“Di!” Danu yang baru saja keluar dari masjid, terkejut melihat Adi duduk termenung di depan masjid menunggunya. Danu belum pernah melihat wajah Adi seperti ini dan seperti biasa, Danu sedikit menjahili Adi dengan niatan Adi akan kesal nantinya. “Kenapa dengan mukamu? Kayak habis ditolak aja!”
“Kelihatan banget?” Adi balik tanya.
“Eh??” Bukannya Adi yang kaget seperti niatannya, tapi Danu sendiri yang justru kaget mendengar pertanyaan balik Adi. “Aku tadi cuma bercanda, Di! Kamu kok kayak nanggepinya serius gitu? Kamu ditolak? Enggak mungkinlah! Kamu bintang di kampus ini selama beberapa tahun ini! Enggak mungkin ada wanita yang nolak kamu, Di!”
“Nyatanya emang ada, Dan! Aku baru saja ditolak!”
Danu yang benar-benar tidak percaya dengan ucapan Adi, langsung meletakkan kedua tangannya di bahu Adi dan membuat badan Adi mengarah padanya agar Danu dapat dengan jelas melihat wajah Adi. “Kamu enggak lagi bercanda, Di? Beneran ada yang nolak kamu, Di??”
Wajah Adi semakin terlihat sedih setelah mendengar pertanyaan dan raut wajah Danu yang menandakan dirinya sedang dalam keadaan tidak percaya. “Aku enggak bohong, Dan! Apa wajahku ini sedang mengatakan kalo aku ini sedang bohong sama kamu, hah??”
“Eh??? Beneran? Siapa??” Danu mengguncang badan Adi dengan menarik dan mendorong bahu Adi dengan kedua tangannya. “Cepat bilang, siapa yang nolak kamu, Di! Siapa wanita yang berani-beraninya nolak temen aku yang ganteng, keren dan super cool ini?? Siapa, Di? Siapa??”

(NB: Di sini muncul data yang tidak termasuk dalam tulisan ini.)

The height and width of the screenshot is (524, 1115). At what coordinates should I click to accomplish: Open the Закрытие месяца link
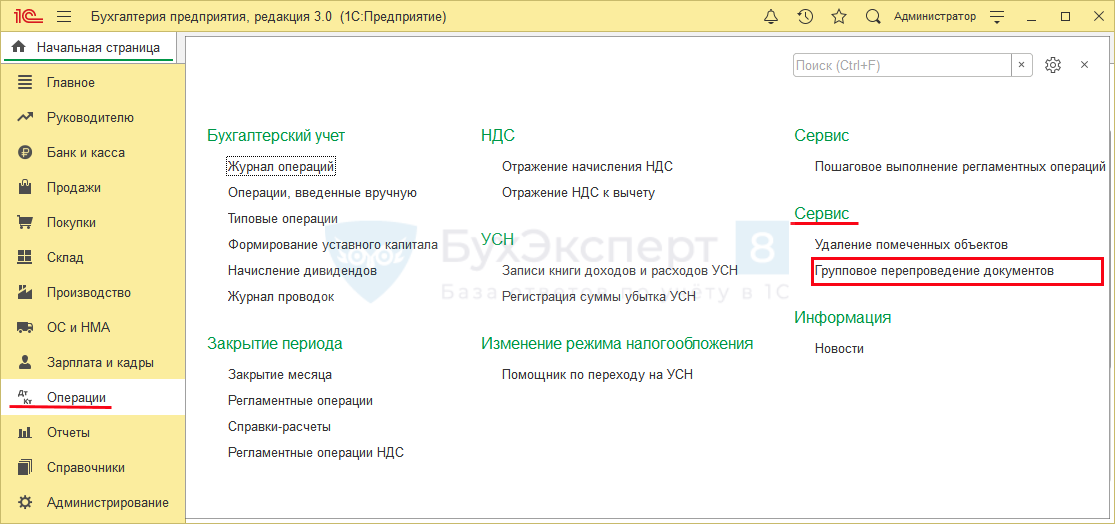click(280, 375)
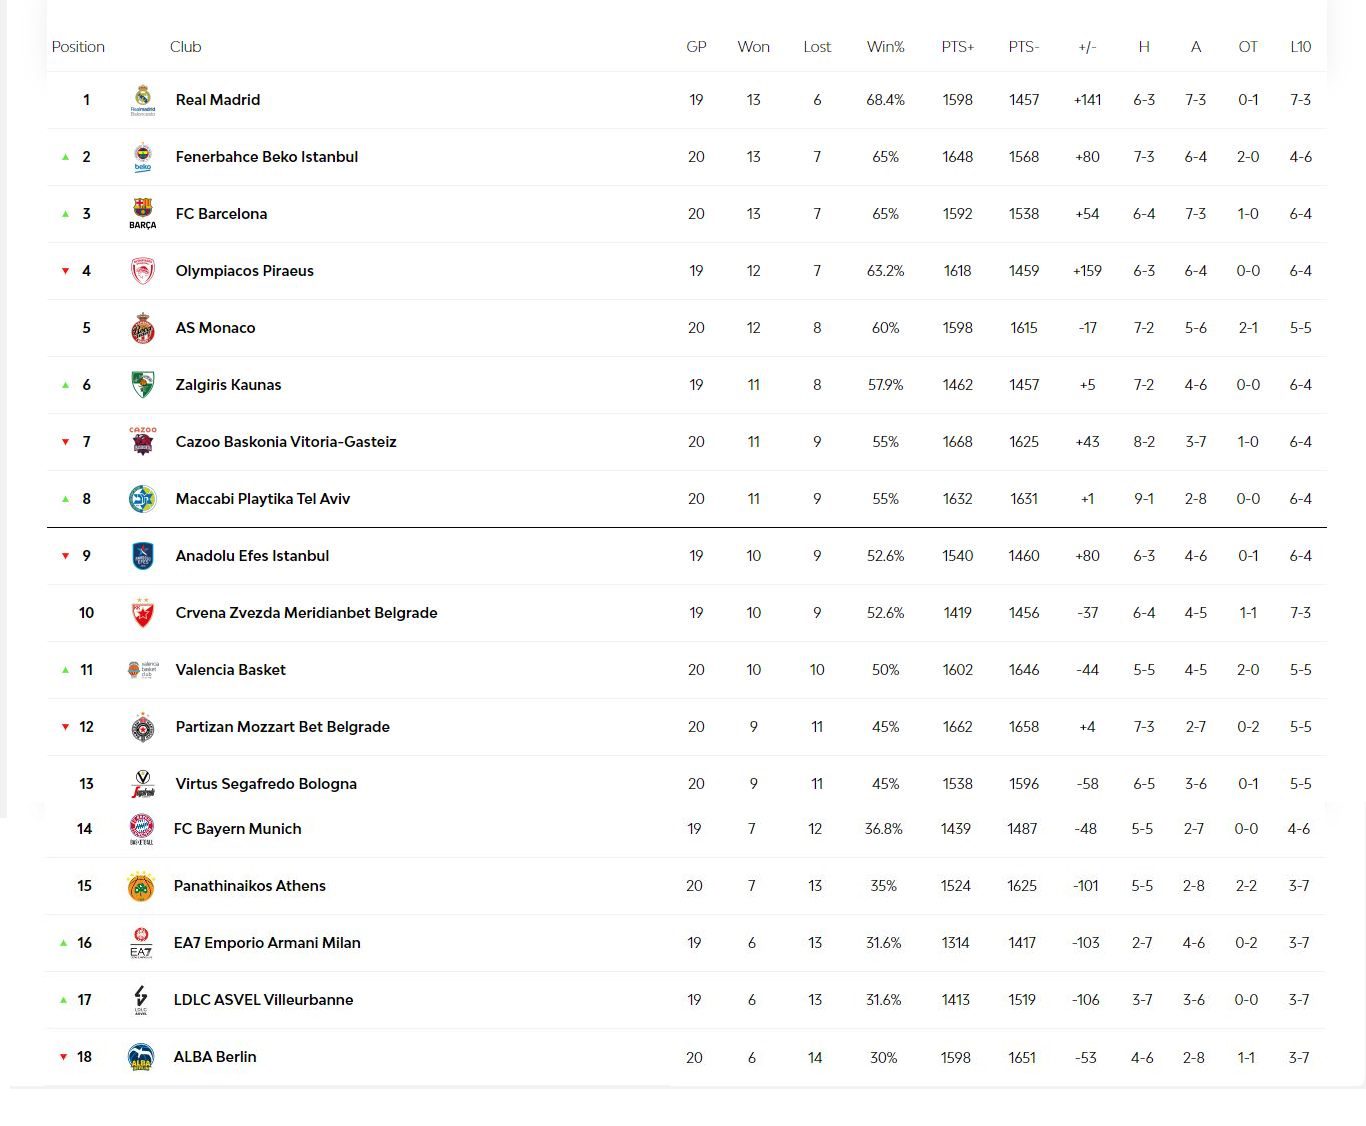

Huft! Adi menghela napas sebelum membuka mulutnya. Benak Adi memutar kejadian yang belum lewat setengah jam yang lalu.
Dua puluh menit yang lalu.
Setelah seharian mencoba bicara dengan Sena dan selalu berakhir dengan kegagalan karena berbagai alasan. Tadinya … Adi ingin menyerah dan melanjutkan niatannya di esok hari. Tapi sebelum pulang bersama dengan Danu seperti biasa, Danu minta mampir ke Masjid untuk sholat karena lupa jika belum sholat Ashar.
Seperti biasanya ketika sedang menunggu Danu, Adi akan duduk di mobil atau duduk di depan masjid. Tapi karena sudah hari sudah sore dan matahari sudah tidak terik lagi, Adi memilih untuk duduk di depan masjid dan menunggu Danu sembari menikmati embusan angin sore hari.
Sejujurnya, Adi sangat suka duduk di depan masjid besar kampus tempatnya bekerja. Selain karena embusan anginnya terasa lebih sejuk dari embusan angin biasa, suasana di depan masjid itu rasanya sedikit berbeda. Ada beberapa pohon besar tidak jauh dari bagian depan masjid dan Adi sangat suka mendengar suara gemerisik dedaunan ketika angin berembus. Suasana seperti itu mengingatkannya pada kenangan lamanya bersama dengan ayah dan ibunya di masa lalu ketika mereka masih hidup.
“Pak Adi.”
Kebetulan yang lain datang pada Adi yang sedang duduk termenung menikmati angin berembus dengan gemerisik dedaunan sembari mengingat kenangan lamanya bersama dengan ayah dan ibunya.
Sena. Kami kebetulan ketemu lagi di sini. Adi menatap Sena selama beberapa detik sebelum akhirnya menyapa balik Sena lengkap dengan senyum kecil. “Mbak Sena.”
“Nunggu Pak Danu lagi?” Sena bertanya sembari duduk berjarak dua orang dari Adi dan memasang kaos kaki dan sepatunya.
“Kayak biasa.” Adi menjawab dengan sedikit candanya. “Teman yang selalu nempel sama aku, cuma Danu. Teman yang selalu buat aku nunggu di sini ketika aku non Islam, yah cuma Danu saja.”